- [Work required]: Using the records below, quote only the span that opens with the line containing "960x920 pixels. Task: Open" and closes with the line containing "Given: Click the settings gear in the sidebar", exactly and inclusively.

------ Given information

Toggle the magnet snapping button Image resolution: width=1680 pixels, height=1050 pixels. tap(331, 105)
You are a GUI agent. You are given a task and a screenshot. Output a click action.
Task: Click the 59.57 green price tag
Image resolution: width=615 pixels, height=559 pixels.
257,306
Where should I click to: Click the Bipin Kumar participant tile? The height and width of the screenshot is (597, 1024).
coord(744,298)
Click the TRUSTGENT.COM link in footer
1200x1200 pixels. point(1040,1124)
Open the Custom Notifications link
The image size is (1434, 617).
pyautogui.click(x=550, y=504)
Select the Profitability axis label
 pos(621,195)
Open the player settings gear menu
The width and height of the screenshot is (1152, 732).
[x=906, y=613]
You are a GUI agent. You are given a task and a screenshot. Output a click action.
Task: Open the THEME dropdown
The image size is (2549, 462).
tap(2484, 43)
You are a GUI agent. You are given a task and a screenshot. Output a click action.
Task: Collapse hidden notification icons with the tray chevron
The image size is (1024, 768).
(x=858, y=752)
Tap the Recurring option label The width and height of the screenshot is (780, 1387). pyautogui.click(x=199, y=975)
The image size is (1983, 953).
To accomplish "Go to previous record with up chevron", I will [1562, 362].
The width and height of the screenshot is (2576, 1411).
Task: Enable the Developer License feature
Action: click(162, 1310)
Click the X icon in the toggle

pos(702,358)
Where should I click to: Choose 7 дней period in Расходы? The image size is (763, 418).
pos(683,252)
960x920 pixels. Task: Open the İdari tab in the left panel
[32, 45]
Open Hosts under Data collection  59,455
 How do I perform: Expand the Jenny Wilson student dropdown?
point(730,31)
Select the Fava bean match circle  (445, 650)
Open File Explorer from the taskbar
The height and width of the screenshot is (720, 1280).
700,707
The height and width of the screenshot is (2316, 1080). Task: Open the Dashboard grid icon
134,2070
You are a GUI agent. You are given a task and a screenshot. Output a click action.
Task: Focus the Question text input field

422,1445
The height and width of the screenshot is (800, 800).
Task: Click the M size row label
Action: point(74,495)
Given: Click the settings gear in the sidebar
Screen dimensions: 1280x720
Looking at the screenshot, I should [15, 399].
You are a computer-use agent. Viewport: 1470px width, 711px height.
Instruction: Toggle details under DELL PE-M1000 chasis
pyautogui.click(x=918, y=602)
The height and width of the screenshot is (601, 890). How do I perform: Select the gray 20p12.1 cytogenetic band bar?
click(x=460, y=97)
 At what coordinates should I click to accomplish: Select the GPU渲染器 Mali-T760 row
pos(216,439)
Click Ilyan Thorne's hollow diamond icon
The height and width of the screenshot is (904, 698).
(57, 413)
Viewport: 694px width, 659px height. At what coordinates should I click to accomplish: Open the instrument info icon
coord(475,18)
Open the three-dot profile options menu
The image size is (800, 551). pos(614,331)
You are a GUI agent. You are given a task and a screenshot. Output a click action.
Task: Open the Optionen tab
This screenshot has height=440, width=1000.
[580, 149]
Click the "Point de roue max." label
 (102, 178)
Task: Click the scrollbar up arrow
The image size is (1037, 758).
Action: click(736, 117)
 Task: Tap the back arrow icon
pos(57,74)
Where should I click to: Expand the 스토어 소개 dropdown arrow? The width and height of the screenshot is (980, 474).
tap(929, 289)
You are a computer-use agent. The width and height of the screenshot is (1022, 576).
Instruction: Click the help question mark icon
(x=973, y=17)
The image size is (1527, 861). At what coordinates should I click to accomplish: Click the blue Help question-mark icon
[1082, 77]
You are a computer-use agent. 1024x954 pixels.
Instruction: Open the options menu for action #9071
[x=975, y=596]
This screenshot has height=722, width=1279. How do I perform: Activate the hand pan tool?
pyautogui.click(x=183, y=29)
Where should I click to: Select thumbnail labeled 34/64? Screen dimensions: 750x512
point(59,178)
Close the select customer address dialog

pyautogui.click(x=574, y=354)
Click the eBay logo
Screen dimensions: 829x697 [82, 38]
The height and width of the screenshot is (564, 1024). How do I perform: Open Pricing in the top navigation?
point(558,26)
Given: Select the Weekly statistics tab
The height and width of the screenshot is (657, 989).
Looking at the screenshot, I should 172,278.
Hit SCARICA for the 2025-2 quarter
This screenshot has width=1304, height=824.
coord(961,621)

------------

- [Output]:
960x920 pixels. Task: Open the İdari tab in the left panel
[32, 45]
Open Hosts under Data collection  59,455
 How do I perform: Expand the Jenny Wilson student dropdown?
point(730,31)
Select the Fava bean match circle  (445, 650)
Open File Explorer from the taskbar
The height and width of the screenshot is (720, 1280).
700,707
The height and width of the screenshot is (2316, 1080). Task: Open the Dashboard grid icon
134,2070
You are a GUI agent. You are given a task and a screenshot. Output a click action.
Task: Focus the Question text input field

422,1445
The height and width of the screenshot is (800, 800).
Task: Click the M size row label
Action: point(74,495)
Given: Click the settings gear in the sidebar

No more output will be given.